The basic purpose of a Buy To Let is to receive income; an income to live on, supplement other savings, whatever, but at the very least, the rent has to cover the landlords mortgage funding costs and other known costs like building insurance – and hopefully prudently some cushion against rental ‘void’ periods, when no rent is received by changing tenants, or longer (maybe months) advertising the property.
So whether the UK Base Rate is at a current all time low since the Bank of England was formed, or when the Base Rate and 1-10 year yield curves ‘normalise’ as they eventually will, how can ANY landlord have any certainty/security of their own in ‘match funding’ their mortgage costs versus rent received, if new rules dictate rents can only go up by the CPI inflation rate (that may differ by a wide margin to the 3, 5, or 10-year mortgage rates on offer) - and the landlord is locked into a 3-year Tenancy Agreement unable to do anything about it?

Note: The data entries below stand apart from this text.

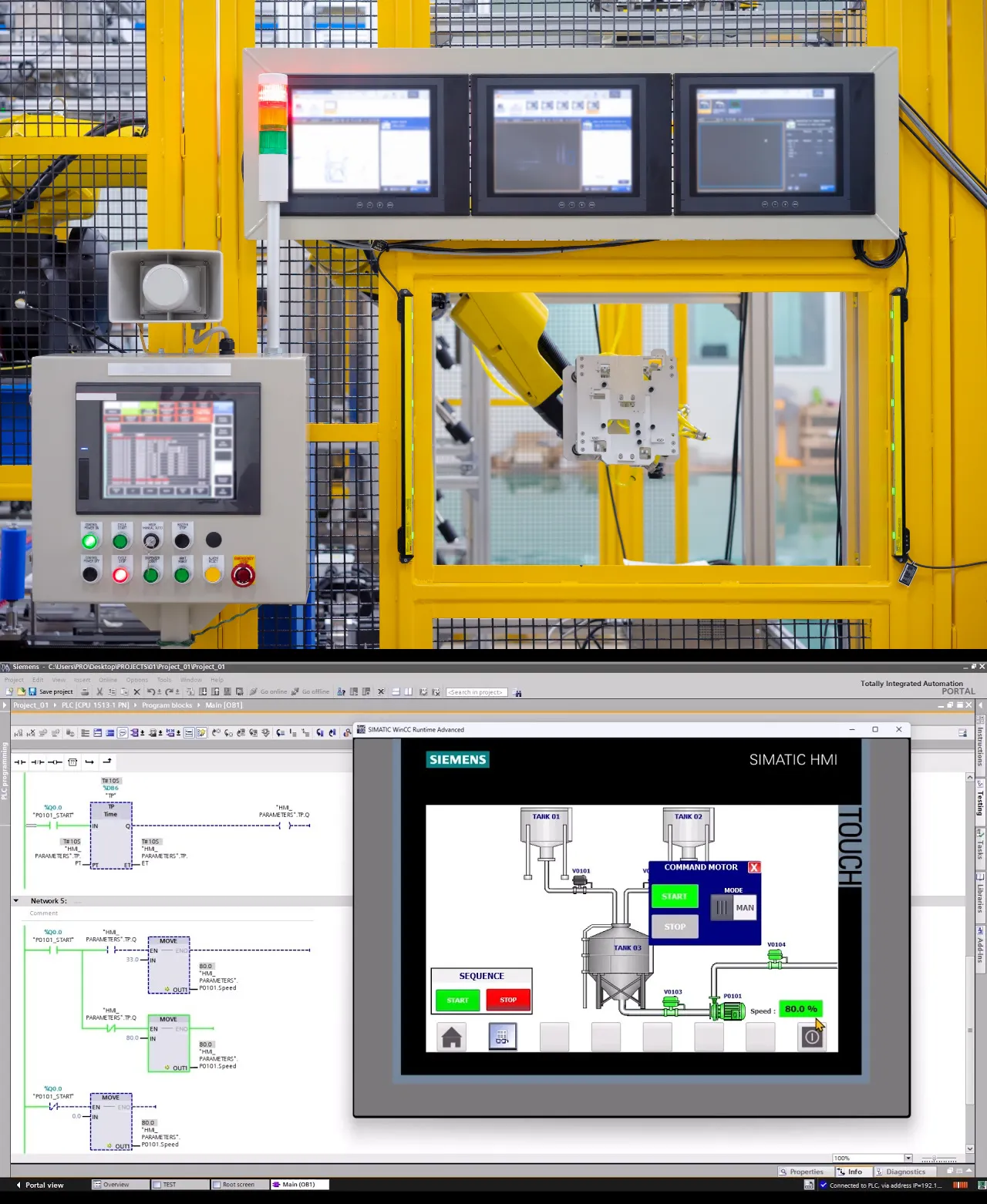This screenshot has width=987, height=1204.
Task: Click the HMI home screen icon
Action: point(452,1038)
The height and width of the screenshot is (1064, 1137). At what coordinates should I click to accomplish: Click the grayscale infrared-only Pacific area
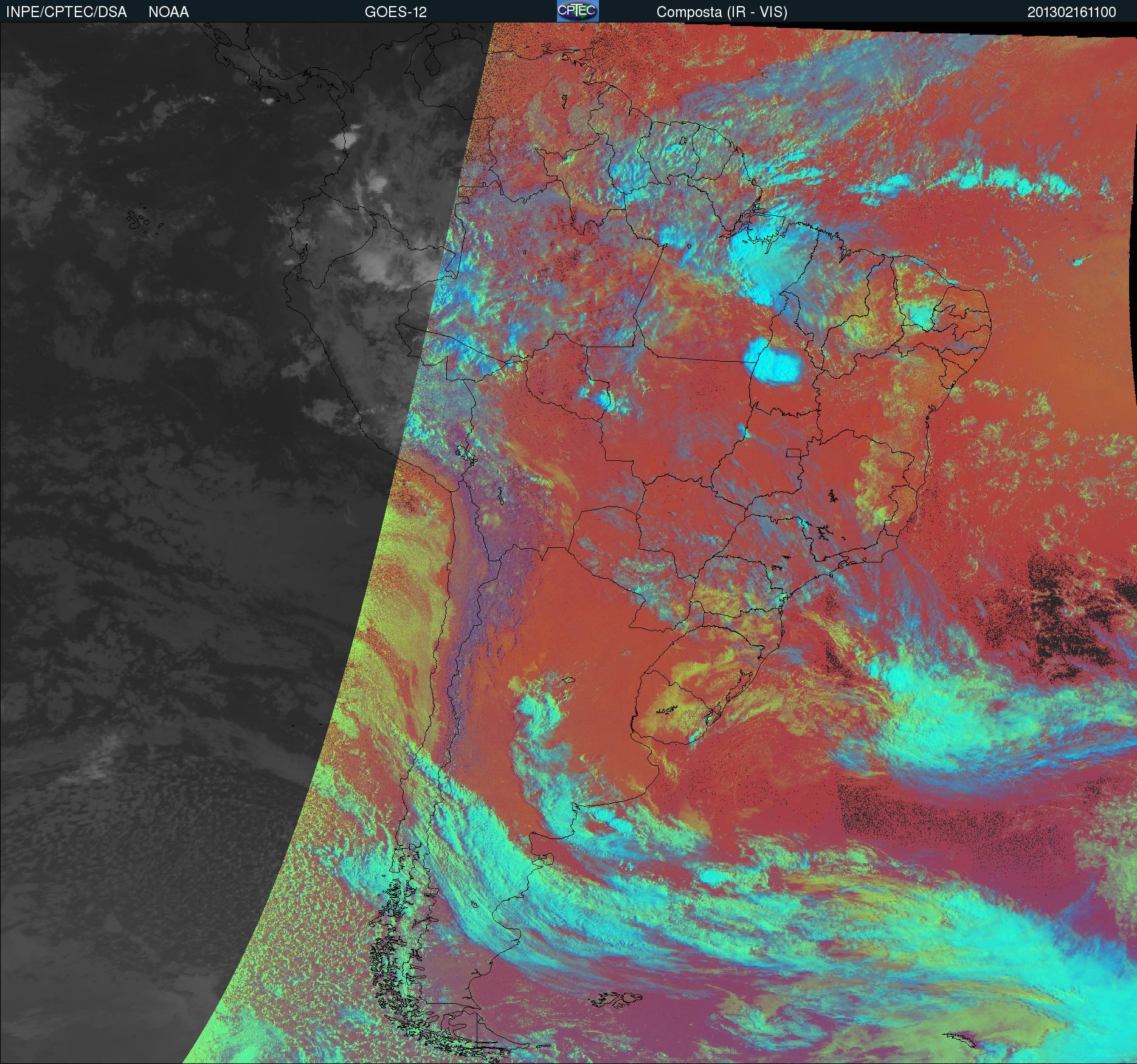tap(152, 547)
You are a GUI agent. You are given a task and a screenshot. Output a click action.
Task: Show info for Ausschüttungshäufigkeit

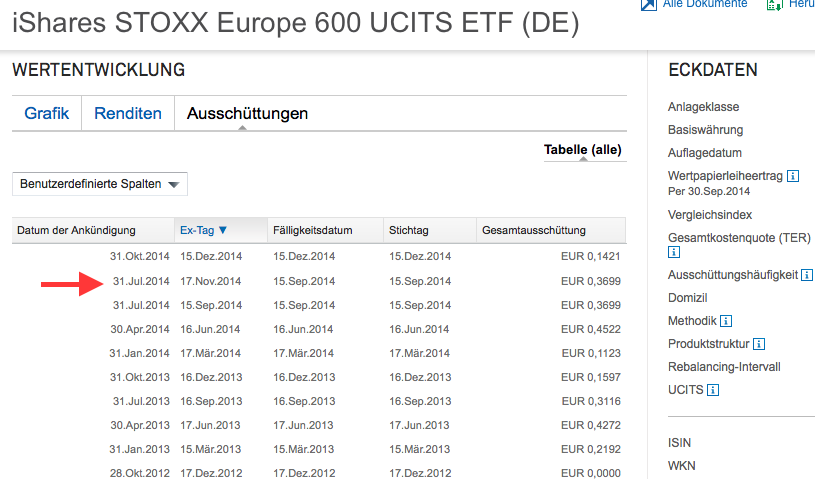pos(805,275)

Below shows the increase in the private rental market from 2000, and rise in renting over ownership, since 2005 – if private landlords had any sense of investment self protection, due to those controls and god knows what else is to follow - surely like any investment where conditions fundamentally change, they should sell up as soon as possible?
www.telegraph.co.uk/finance/personalfinance/investing/buy-to-let/10800343/Labours-rent-cap-row-how-renting-has-grown-in-charts.html
P.S. Surely the time to even consider this is when building 200,000 new homes a year, not scratching around for ideas to fund them?